Abstract

A fully automated assay to determine the enzymology of drug oxidation by the major human hepatic cytochrome P450s (CYPs; CYP1A2, -2C9, -2C19, -2D6, and -3A4) coexpressed functionally inEscherichia coli with human NADPH-P450 reductase has been developed and validated. Ten prototypic substrates were chosen for which clearance was primarily CYP-dependent, and the activities of these five major CYPs were represented. A range of intrinsic clearance (CL_int) values were obtained for substrates in both pooled human liver microsomes (HLM; 1–380 μl · min⁻¹mg⁻¹) and recombinant CYPs (0.03–7 μl · min⁻¹pmol⁻¹) and thus the percentage contribution of individual CYPs toward their oxidative metabolism could be estimated. All the assignments were consistent with the available literature data. Tolbutamide was metabolized by CYP2C9 (70%) and CYP2C19 (30%), diazepam by CYP2C19 (100%), ibuprofen by CYP2C9 (90%) and CYP2C19 (10%), and omeprazole by CYP2C19 (68%) and CYP3A4 (32%). Metoprolol and dextromethorphan were primarily CYP2D6 substrates and propranolol was metabolized by CYP2D6 (59%), CYP1A2 (26%), and CYP2C19 (15%). Diltiazem, testosterone, and verapamil were metabolized predominantly by CYP3A4. In addition, the metabolite profile for the CYP-dependent clearance of several markers determined by mass spectroscopy was as predicted from the literature.

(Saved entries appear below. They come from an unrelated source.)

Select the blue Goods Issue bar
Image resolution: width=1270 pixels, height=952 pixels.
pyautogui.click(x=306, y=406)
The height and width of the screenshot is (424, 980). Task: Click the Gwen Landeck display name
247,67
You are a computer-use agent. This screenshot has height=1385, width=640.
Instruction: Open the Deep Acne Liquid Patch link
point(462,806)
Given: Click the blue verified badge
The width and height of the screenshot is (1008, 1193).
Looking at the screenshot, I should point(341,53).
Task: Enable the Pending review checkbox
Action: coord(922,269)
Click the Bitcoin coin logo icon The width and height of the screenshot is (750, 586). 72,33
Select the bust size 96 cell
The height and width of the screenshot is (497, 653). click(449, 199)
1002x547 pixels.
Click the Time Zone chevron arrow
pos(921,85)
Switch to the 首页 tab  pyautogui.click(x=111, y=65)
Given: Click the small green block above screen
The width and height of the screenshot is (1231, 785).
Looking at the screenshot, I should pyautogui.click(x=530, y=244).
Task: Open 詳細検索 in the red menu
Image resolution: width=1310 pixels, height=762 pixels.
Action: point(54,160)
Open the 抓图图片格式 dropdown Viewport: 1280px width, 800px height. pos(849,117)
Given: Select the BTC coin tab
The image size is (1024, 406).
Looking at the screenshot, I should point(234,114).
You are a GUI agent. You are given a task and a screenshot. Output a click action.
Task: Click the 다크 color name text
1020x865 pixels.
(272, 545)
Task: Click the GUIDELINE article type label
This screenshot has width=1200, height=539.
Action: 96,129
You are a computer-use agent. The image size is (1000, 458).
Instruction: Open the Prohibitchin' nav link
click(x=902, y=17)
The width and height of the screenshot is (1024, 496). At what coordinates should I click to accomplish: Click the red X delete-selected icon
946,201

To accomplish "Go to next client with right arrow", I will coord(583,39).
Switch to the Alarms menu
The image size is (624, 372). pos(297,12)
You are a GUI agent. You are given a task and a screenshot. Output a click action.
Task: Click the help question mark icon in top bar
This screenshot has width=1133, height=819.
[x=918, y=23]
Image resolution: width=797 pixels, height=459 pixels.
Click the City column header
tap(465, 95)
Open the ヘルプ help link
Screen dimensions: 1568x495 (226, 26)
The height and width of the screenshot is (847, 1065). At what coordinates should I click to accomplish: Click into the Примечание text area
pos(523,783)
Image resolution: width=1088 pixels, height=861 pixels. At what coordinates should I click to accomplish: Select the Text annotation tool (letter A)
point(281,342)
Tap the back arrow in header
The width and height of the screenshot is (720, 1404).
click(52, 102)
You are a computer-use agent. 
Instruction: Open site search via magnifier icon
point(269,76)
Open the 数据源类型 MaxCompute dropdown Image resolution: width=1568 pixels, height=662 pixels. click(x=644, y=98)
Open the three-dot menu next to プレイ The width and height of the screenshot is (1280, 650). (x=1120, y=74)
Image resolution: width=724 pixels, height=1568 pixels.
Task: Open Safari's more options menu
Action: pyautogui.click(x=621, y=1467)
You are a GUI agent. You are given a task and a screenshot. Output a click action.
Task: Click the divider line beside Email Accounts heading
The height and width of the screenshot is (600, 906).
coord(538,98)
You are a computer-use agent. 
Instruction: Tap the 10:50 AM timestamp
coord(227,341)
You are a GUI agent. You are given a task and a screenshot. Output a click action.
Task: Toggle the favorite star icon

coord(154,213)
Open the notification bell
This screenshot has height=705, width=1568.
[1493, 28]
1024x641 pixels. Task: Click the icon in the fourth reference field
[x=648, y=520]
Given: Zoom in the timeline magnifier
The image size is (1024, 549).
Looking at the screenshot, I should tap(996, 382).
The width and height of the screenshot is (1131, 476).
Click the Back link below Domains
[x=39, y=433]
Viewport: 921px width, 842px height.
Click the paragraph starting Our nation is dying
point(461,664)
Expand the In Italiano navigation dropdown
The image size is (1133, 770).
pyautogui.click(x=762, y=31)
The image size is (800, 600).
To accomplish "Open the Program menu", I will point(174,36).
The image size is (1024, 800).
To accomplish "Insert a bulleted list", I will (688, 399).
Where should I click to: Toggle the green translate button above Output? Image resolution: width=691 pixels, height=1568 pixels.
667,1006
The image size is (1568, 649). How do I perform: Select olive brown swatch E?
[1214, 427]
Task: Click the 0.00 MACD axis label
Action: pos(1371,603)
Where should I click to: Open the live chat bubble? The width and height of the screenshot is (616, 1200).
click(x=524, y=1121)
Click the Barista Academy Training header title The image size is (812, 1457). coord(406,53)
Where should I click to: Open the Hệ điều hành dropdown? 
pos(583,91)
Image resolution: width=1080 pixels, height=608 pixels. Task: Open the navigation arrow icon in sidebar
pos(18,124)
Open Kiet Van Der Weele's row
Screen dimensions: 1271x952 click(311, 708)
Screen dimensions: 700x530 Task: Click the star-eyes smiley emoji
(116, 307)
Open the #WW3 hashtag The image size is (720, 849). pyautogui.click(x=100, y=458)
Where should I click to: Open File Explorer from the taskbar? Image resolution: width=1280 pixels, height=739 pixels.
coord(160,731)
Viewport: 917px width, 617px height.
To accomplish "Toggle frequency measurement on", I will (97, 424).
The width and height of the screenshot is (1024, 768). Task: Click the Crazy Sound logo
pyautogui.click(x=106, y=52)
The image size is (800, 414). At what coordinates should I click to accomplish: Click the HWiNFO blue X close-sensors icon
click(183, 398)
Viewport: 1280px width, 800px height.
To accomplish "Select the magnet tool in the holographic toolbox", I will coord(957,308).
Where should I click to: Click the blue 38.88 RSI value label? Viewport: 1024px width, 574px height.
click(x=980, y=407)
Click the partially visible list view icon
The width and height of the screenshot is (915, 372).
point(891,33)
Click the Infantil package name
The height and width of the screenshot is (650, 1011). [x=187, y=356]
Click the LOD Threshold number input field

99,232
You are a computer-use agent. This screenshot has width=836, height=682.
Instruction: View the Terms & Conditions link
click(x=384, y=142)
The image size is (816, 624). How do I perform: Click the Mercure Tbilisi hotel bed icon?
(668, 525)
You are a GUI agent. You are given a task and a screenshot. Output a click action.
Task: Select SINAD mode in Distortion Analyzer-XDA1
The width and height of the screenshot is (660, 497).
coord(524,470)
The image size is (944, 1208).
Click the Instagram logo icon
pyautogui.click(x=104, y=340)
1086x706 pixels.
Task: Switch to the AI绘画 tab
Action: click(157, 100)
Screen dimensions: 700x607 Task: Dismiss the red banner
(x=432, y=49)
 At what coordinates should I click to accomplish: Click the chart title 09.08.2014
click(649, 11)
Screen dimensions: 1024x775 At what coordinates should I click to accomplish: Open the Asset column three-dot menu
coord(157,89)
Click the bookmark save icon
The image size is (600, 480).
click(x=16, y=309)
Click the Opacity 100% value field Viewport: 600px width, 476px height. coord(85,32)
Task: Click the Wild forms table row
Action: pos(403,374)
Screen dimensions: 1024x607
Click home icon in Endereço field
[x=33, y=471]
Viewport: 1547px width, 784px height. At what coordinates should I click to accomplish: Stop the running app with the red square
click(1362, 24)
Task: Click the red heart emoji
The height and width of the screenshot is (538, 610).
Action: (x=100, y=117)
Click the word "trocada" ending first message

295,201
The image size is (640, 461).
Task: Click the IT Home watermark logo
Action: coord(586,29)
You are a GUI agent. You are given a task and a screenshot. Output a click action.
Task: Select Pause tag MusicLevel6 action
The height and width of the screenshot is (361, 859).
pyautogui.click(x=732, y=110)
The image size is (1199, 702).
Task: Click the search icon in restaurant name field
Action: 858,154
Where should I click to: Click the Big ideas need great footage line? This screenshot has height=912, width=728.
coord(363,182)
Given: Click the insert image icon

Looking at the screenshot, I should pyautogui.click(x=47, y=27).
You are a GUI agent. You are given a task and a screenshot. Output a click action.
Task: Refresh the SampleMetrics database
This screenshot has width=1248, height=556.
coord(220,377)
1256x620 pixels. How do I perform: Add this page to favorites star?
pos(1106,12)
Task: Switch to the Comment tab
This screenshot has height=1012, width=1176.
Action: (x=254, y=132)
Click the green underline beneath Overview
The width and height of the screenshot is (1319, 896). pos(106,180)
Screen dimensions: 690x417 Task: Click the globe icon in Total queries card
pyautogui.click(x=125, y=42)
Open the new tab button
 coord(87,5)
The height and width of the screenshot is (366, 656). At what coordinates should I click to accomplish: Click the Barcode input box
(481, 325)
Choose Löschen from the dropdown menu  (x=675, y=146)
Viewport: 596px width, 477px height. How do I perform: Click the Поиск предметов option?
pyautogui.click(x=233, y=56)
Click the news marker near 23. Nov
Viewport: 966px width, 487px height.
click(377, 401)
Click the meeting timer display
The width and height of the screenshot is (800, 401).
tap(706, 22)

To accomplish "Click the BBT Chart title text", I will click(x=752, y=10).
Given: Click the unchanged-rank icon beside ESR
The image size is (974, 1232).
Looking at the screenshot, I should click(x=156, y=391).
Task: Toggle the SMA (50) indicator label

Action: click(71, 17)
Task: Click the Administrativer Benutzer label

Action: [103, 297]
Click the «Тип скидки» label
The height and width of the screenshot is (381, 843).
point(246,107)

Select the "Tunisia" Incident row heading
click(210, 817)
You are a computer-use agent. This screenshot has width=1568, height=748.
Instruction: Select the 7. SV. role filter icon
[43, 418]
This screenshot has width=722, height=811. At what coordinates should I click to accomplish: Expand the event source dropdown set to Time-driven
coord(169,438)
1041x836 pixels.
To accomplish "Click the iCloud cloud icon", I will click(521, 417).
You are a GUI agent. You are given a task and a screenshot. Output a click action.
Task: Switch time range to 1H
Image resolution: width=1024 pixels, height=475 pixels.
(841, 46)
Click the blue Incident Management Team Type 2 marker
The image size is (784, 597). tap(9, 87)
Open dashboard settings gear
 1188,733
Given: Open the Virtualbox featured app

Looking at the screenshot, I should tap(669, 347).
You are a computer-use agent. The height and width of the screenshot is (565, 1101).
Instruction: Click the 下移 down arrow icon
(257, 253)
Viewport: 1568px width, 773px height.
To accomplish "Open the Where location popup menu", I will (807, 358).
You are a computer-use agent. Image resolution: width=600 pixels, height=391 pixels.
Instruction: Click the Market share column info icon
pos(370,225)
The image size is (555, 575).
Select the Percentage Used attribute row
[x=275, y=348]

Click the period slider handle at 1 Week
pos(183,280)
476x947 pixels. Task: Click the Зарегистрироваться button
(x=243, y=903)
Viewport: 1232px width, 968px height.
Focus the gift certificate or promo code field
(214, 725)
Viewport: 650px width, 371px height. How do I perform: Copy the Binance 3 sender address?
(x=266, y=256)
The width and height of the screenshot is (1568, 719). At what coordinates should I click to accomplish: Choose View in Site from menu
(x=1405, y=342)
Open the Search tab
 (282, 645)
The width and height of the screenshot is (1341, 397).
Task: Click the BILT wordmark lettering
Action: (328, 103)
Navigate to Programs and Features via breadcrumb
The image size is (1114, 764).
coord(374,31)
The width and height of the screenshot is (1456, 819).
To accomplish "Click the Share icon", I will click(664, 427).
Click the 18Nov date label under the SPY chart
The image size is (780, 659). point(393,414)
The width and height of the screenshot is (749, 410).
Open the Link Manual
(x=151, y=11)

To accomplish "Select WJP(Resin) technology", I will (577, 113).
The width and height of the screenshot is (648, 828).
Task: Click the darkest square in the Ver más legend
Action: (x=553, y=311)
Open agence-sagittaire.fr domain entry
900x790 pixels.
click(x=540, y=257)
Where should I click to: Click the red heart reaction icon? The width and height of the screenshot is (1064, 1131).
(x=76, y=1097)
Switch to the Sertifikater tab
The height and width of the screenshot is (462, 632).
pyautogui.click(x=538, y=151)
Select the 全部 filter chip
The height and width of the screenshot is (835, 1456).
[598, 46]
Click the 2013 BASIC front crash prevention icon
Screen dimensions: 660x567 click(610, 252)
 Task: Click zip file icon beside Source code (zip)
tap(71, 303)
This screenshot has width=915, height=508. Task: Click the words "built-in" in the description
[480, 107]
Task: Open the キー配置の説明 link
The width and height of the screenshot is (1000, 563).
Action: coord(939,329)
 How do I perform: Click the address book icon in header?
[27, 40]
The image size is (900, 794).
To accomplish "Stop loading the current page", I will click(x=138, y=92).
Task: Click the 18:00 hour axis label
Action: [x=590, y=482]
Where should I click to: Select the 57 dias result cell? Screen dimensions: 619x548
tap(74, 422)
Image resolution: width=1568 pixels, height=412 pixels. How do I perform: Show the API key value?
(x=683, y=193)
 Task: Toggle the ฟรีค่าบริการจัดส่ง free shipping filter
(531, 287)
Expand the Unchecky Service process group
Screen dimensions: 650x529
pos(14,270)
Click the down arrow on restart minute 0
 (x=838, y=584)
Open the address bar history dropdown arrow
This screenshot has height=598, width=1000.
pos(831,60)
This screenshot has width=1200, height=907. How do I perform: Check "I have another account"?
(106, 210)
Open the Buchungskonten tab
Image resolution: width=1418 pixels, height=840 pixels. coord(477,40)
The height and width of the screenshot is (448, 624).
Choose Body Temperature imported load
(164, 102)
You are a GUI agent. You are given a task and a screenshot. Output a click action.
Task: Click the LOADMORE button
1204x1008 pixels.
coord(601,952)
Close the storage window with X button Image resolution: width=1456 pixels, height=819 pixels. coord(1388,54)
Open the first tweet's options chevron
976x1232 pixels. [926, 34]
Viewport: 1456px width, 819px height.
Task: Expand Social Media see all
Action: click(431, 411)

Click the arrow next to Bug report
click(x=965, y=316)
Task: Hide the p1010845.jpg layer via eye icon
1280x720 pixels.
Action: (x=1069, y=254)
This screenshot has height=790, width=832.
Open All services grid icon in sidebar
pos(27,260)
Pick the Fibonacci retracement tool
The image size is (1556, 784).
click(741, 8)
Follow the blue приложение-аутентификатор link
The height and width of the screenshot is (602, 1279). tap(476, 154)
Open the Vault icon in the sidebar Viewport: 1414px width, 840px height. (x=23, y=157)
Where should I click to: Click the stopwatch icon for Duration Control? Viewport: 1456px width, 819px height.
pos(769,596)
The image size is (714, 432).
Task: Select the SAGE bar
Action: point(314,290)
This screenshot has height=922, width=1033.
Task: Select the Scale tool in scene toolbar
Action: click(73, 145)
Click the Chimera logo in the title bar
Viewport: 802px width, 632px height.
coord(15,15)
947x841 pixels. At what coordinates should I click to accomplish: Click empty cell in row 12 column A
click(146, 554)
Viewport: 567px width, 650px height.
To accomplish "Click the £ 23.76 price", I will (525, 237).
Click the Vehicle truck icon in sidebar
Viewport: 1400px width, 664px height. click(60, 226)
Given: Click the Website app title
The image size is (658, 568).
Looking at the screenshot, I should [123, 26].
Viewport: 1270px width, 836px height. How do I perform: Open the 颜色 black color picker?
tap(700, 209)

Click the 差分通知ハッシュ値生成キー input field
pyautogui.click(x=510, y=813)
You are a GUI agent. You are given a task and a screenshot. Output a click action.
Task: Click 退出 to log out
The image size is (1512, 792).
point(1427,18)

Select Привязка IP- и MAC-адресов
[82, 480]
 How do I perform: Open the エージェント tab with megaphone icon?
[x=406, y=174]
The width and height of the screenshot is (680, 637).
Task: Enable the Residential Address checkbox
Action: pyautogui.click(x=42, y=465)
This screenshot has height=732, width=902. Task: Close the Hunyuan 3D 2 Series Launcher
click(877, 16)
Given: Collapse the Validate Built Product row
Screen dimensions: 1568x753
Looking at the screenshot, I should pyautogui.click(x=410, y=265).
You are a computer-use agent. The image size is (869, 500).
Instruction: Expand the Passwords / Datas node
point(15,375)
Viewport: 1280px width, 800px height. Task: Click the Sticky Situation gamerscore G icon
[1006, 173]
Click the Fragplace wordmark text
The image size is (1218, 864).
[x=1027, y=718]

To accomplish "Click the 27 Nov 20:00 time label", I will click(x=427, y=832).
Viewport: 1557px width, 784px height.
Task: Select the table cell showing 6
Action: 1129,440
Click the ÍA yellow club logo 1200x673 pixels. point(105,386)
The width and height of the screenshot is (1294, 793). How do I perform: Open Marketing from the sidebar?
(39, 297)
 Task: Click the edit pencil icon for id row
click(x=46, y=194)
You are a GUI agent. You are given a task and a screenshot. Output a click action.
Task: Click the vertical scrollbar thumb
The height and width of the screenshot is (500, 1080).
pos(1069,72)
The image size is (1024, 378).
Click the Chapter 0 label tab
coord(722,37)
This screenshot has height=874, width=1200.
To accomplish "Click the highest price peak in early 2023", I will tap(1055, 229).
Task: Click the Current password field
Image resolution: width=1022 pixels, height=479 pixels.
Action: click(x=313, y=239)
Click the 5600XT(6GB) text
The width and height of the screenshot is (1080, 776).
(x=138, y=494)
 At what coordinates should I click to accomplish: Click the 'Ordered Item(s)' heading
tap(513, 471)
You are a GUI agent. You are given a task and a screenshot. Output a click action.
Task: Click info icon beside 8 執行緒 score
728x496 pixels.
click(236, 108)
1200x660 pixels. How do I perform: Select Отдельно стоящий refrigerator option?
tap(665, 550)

There was a good correlation between the sum of individual CYP CL_int and HLM CL_int(r² = 0.8, P < .001) for the substrates indicating that recombinant CYPs may be used to predict HLM CL_int data. This report demonstrates that recombinant human CYPs may be useful as an approach for the prediction of the enzymology of human CYP metabolism early in the drug discovery process.